See, this is where you are just throwing your hands up and giving up on an sort of ethics. Because it’s theoretically possible for plants to feel pain then there is no reason to act moral when it comes to animals who we KNOW feel pain.
It’s like saying “porn with adults is harmful, but so is porn with children, who is to say where the line is? It’s an open question that is all perspective, so consume whatever you like”. When we know for a fact that sexual abuse of children causes suffering as opposed to what consenting adults do for a job.
Saying plants feel pain is motivated reasoning to call vegans hypocrites, not to actually produce a better world. I did not message you with my beliefs, you messaged me with whataboutism. 99% of the food humans eat is living in some sense (aside from minerals like salt), yeast in my bread is alive in some sense, but comparing that life to an animal as a reason it may not be matter? That it’s all perspective? Well then why not draw the line around cannibalism of anyone under a certain IQ. If consciousness is such an open question, then who is to say anyone is real except for myself? If I hurt another human, who is to say that they feel at all? It could all be simulation from a certain perspective so who cares?

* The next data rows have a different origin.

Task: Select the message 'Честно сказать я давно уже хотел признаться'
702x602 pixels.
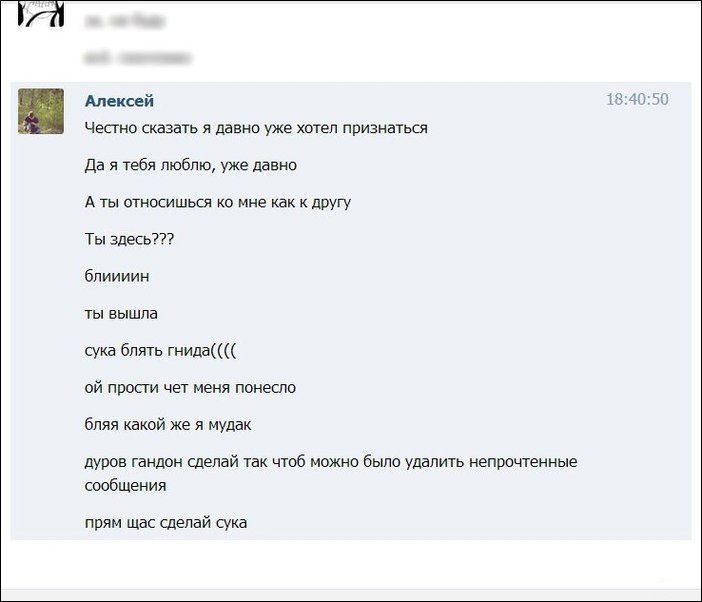Action: click(256, 128)
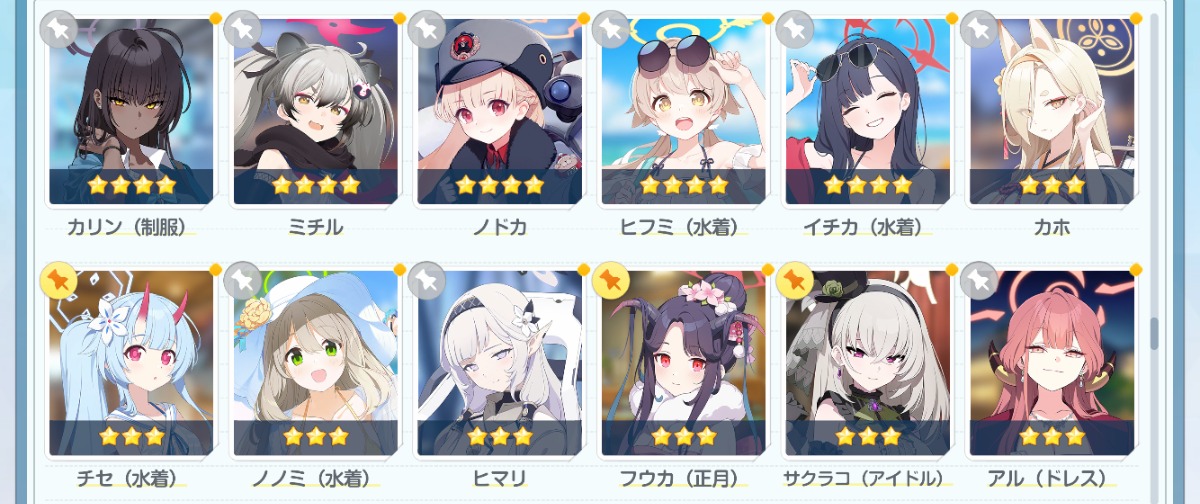Click the vertical scrollbar thumb on right
Image resolution: width=1200 pixels, height=504 pixels.
point(1154,334)
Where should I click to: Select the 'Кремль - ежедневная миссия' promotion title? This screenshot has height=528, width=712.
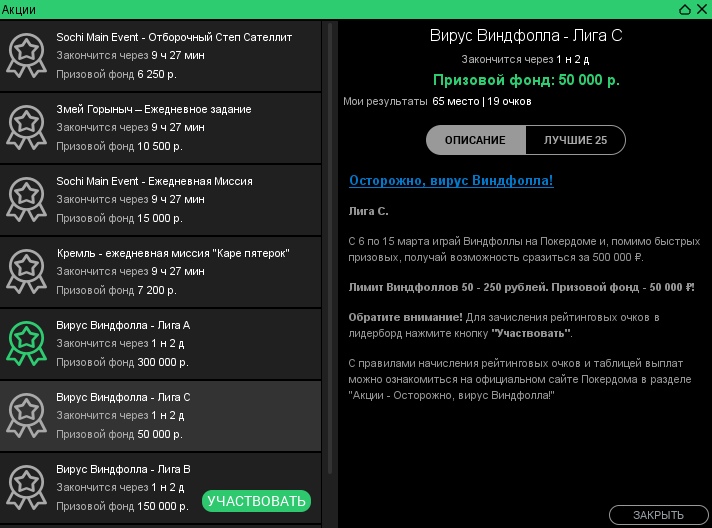click(x=173, y=253)
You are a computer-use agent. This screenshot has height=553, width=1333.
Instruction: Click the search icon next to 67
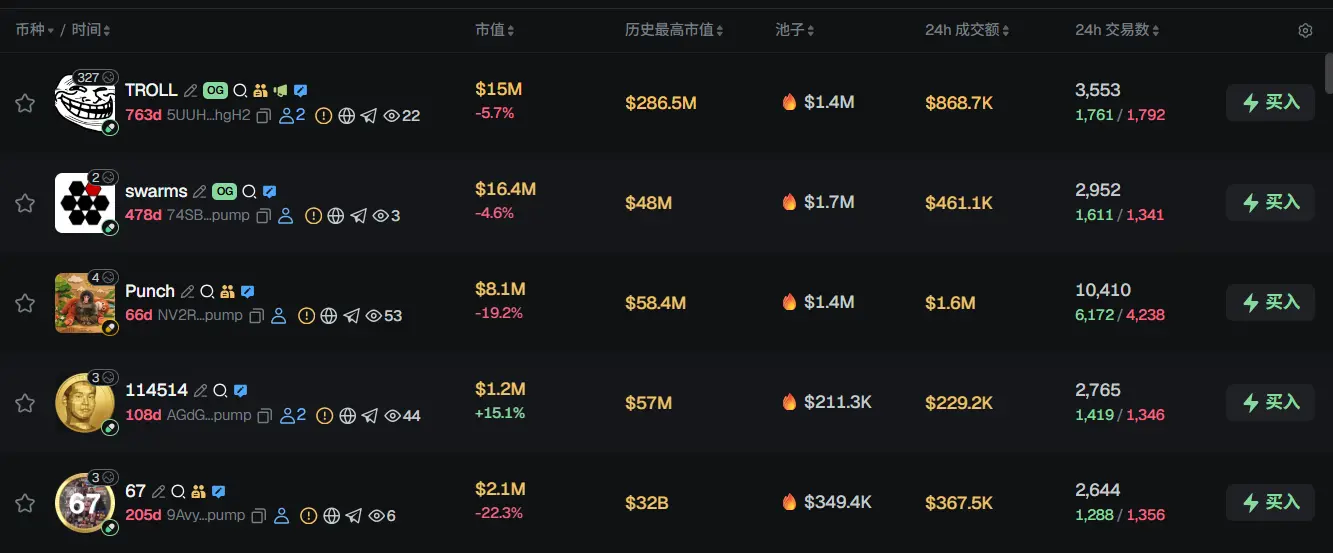point(178,492)
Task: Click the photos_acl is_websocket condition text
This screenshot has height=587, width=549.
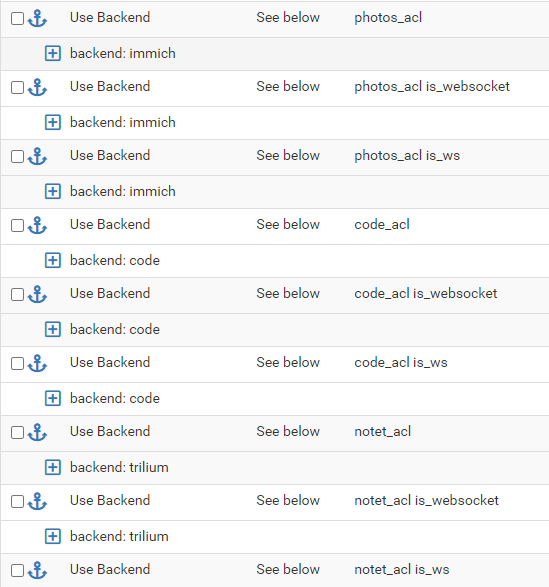Action: coord(432,86)
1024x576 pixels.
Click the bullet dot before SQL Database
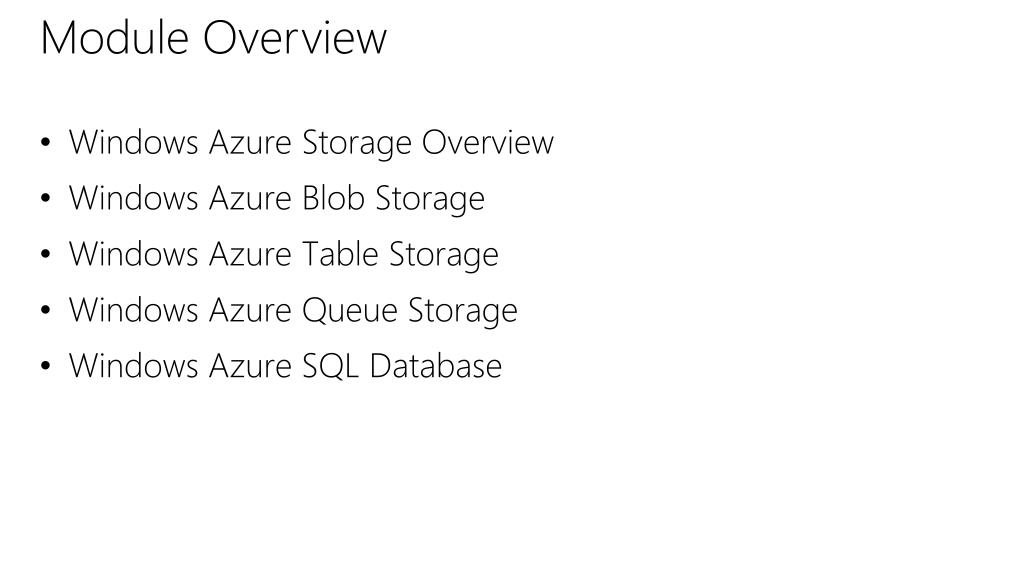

This sort of “what if” and “it depends” whataboutism doesn’t actually help anyone. I didn’t bring veganism to you, you brought this to me. This is just naval gazing because calling vegan hypocrites makes you more secure in your own choices. You’re not saying anything of value,
Why not celebrity meat?
If that’s fine for them, why not? But I’d rather like to have a taste of myself. Always wondered what I would taste like.
Let’s take this a step farther.
Would you eat human meat that was grown in a lab, if you could know for certain that the cells that were used to form the cultures were harvested from a consenting adult that was duly compensated? What if that person not only had consented, but wanted to be eaten, because they had a vore fetish, and enjoyed the thought of people eating pieces of them?
I would. Ever since I singed my arm with a small explosion in high school, I’ve been intrigued to try. It smelled delicious.
I have a brand (yeah, the kind done with red-hot metal); my impression was that burning skin and subcutaneous fat smelled like a delicious pork roast.
Not vegan but I’d wager most wouldn’t, not even because of the ethics stuff everyone memes about
Breaking down meats takes an energy investment that breaking plants down doesn’t. So people who are used to a low meat or meatless diet aren’t recommended to go full steam on some carnitas first time they feel like getting back on the red and pink stuff.
Literally it causes heavy fatigue and tiredness untill they re-adjust to the energy investment, and if you’re already feeling fine just not eating meat then what exactly would be the point of putting yourself through that?
And I’m saying this as a total beef and pork addict, my dad’s pescatarian so I got to learn about sudden diet shift health effects from his doctor when he first went for the fishes.